Second PD-1 Inhibitor Approved for Relapsed/Refractory Hodgkin Lymphoma

On 14 March 2017, the programmed death receptor 1 (PD-1) inhibitor pembrolizumab (Keytruda®, Merck) received accelerated approval from the United States Food and Drug Administration (FDA) for the treatment of adult and pediatric patients with classical Hodgkin lymphoma who are refractory or have relapsed after three or more lines of therapy.

Pembrolizumab is the second PD-1 inhibitor approved for this indication; nivolumab was approved in May 2016 on the basis of two phase II single arm trials in adult patients (the CheckMate-205 trial and the CheckMate-039 trial).

Pembrolizumab’s approval is based on results from the nonrandomized open-label Keynote-087 trial, which evaluated pembrolizumab (200 mg every three weeks) in 210 adult patients with relapsed or refractory disease after autologous stem cell transplant and/or brentuximab vedotin. At a median follow-up of 9.4 months, pembrolizumab treatment resulted in an overall response rate of 69%, including complete response in 22% of patients. The estimated median duration of response was 11.1 months. Efficacy in pediatric patients was extrapolated from results in adults.

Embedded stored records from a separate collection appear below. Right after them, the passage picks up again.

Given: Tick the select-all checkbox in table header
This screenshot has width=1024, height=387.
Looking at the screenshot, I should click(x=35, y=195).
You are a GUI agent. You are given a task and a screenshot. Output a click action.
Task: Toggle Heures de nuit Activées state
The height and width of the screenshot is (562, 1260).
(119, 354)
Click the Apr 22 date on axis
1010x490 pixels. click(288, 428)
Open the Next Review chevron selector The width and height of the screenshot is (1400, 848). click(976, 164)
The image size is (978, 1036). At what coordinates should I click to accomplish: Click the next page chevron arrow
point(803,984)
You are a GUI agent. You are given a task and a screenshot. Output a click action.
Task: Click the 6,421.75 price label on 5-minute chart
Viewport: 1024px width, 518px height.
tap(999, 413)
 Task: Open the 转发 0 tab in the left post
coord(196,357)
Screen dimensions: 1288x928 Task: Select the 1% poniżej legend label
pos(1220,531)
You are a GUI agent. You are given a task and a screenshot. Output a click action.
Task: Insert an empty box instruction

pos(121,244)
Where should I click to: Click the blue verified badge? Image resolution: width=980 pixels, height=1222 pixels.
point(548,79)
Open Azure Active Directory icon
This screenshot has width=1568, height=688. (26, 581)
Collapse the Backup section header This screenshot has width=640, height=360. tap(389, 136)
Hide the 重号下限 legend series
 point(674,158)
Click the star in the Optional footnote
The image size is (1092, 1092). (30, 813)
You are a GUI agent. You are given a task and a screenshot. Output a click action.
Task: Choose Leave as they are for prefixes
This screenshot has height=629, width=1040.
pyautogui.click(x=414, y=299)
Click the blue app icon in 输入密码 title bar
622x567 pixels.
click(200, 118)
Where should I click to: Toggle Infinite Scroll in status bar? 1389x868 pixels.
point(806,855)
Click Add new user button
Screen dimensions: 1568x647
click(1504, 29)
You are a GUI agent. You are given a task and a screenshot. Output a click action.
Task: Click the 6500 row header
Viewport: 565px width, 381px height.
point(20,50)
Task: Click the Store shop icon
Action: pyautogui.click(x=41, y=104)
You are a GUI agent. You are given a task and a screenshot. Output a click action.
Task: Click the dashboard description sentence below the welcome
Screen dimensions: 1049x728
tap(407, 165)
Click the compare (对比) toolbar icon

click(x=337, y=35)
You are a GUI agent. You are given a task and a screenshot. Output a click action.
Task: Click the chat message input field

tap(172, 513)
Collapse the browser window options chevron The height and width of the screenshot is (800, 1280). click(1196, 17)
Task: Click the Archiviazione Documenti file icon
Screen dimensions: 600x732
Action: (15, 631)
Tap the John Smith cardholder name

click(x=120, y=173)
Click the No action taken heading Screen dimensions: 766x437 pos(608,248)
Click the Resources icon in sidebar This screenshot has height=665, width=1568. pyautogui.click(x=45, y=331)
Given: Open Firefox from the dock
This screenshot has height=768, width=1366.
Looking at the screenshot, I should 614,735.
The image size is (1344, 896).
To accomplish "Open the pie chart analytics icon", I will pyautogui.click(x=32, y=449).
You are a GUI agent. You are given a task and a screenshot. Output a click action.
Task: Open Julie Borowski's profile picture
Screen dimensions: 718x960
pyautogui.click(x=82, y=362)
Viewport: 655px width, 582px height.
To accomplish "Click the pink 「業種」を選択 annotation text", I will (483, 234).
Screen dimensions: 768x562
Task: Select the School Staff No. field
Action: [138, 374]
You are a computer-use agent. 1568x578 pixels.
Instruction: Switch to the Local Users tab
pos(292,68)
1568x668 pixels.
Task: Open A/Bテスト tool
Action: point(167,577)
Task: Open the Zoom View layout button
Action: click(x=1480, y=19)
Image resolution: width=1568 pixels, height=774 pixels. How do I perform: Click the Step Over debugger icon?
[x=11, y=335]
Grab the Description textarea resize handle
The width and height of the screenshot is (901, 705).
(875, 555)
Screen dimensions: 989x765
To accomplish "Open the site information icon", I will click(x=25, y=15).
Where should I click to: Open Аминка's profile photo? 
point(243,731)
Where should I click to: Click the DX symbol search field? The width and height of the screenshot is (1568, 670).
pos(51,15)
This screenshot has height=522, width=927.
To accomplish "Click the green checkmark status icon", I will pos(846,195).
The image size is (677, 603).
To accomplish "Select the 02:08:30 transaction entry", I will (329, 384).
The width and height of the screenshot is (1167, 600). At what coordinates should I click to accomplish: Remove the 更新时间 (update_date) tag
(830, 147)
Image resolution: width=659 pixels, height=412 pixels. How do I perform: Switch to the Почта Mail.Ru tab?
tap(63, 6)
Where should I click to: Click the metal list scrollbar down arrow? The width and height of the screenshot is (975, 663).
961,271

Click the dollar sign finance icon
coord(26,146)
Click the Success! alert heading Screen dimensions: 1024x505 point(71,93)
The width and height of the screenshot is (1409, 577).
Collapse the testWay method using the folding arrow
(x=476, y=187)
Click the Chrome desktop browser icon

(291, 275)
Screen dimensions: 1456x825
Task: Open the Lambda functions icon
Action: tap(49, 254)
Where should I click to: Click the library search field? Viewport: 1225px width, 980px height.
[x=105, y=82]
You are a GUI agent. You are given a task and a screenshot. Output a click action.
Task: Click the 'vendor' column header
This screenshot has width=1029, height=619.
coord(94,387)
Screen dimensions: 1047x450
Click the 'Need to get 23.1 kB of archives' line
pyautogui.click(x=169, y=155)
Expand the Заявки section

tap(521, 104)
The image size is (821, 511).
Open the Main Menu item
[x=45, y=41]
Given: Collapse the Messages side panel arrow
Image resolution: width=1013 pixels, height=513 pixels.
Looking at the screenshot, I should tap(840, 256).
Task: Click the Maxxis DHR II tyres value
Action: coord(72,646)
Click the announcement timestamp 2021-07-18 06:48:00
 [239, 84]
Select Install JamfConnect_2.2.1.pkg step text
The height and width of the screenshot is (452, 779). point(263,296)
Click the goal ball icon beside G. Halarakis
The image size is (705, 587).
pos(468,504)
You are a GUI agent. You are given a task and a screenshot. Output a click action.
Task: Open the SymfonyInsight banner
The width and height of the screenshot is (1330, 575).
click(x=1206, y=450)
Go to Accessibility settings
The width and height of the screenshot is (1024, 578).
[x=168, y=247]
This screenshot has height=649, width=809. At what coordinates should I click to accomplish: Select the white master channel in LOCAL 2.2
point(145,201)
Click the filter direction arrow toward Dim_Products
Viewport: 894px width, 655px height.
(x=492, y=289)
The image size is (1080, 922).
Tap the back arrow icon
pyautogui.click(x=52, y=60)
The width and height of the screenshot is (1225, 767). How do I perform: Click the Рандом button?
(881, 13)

Safety was evaluated in 210 adult patients with Hodgkin lymphoma. The most common adverse events (AEs) included fatigue (26%), pyrexia and cough (24% each), musculoskeletal pain (21%), and diarrhea and rash (20% each). Fifteen percent of patients required systemic corticosteroids due to AEs. For pediatric patients, safety was extrapolated from 40 pediatric patients with melanoma, solid tumors, or lymphoma. The safety profile in these patients was consistent with that observed in adults, with the exception that fatigue, vomiting, abdominal pain, hypertransaminasemia, and hyponatremia occurred at higher rates (≥15% difference) in children than adults.

Pembrolizumab will be given at a dose of 2 mg/kg every 3 weeks in children and 200 mg every 3 weeks flat dose in adults. It will carry a warning about the risk of transplant-related deaths in patients receiving allogeneic hematopoietic stem cell transplant following pembrolizumab. Physicians are advised to follow these patients closely for the risk of complications including graft versus host disease, hematologic vascular occlusive disease, and other immune-mediated adverse reactions.